I am calculating the fractional standard deviation of the measured output power per the simplfied equation given in the prior post. To 'suggest' an actual error I need reliable error estimates on all the relevant experimental parameters, which are not available. But that is neither of which you suggest. In fact in my last post I explicitly told you what I was guessing were the noise bands based on a standard error calc. I suggest you re-read my last post.
You wrote B-O-E . What values of ɳ , ΔT , C and ρ are you plugging into your B-O-E?
Doesn't matter. When you use the simplified fractional standard deviation approach, all you need to discuss is the fractional (easily converted to percentage) error of each experimental variable, which were not all given, so I am unable to give a definitive error estimate. I can only approximate from reasonable assumptions, which you may disagree with. But I won't argue about it because the paper's authors were supposed to give them, not make us guess.
For the 80W input energy values Iwamura et al have written error estimates.
oil flowrate error = 0:012(ml/min);oil temperature change error = 0:261(K);
input energy rate error = 0:031(W);
excess heat energy rate error (HEX) = 0:260 (W):
How did they determine these? Since they do NOT seem to know how to do standard error analysis, I have to suspect their given estimates are likewise determined in a non-standard fashion, and thus are effectively meaningless, since I have no idea how to apply them to calculate the standard errors. Usually, for some strange reason, when people determine errors in a non-standard way, they are underestimated. Go figure.
What are your estimates
oil flowrate error = ? (ml/min);
oil temperature change error =? (K);
input energy rate error = ? W);
I did not estimate these numerically. I applied the usual 'sensitivity analysis' approach of examining the impact if the standard deviations were 1, 5 and 10% of the nominal or maximal variable values. That is all that is needed to estimate the fractional standard deviation of the output power. Then I took the 134W reported output power and calculated my estimated noise bands. My conclusion was they are working in the noise, always a bad thing to do if you want to draw definitive conclusions.

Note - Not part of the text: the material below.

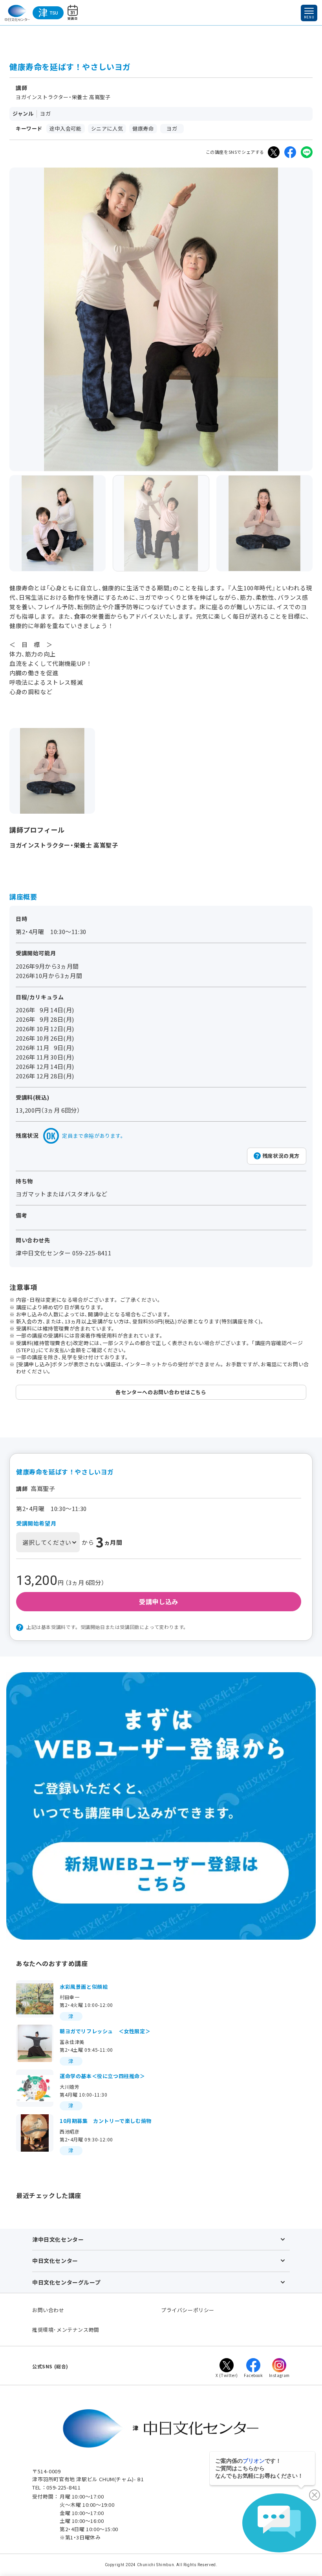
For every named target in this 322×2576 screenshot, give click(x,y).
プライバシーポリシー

The excess power is another calculation, both for the value and for the standard deviation, but they are simple equations that you can figure out easily. Historically, input energy is usually reasonably well measured, as are temperatures (and thereby differences), but flowrate can be a problem in some cases.
excess heat energy rate error (HEX) = ? (W):
Of course that error will be the square root of the sum of the variance in the input and output powers. (There, I told you one of the equations from the answer just above.)
input energy rate error = ? W);
Pin = I * V or Pin = I^2*R . Use the POE equation to answer your question. You will probably have to guess at the errors since we are not informed how the supposed 'delta' is related to the 'sigma', and error calculations use 'sigma' (technically 's', the estimate of sigma).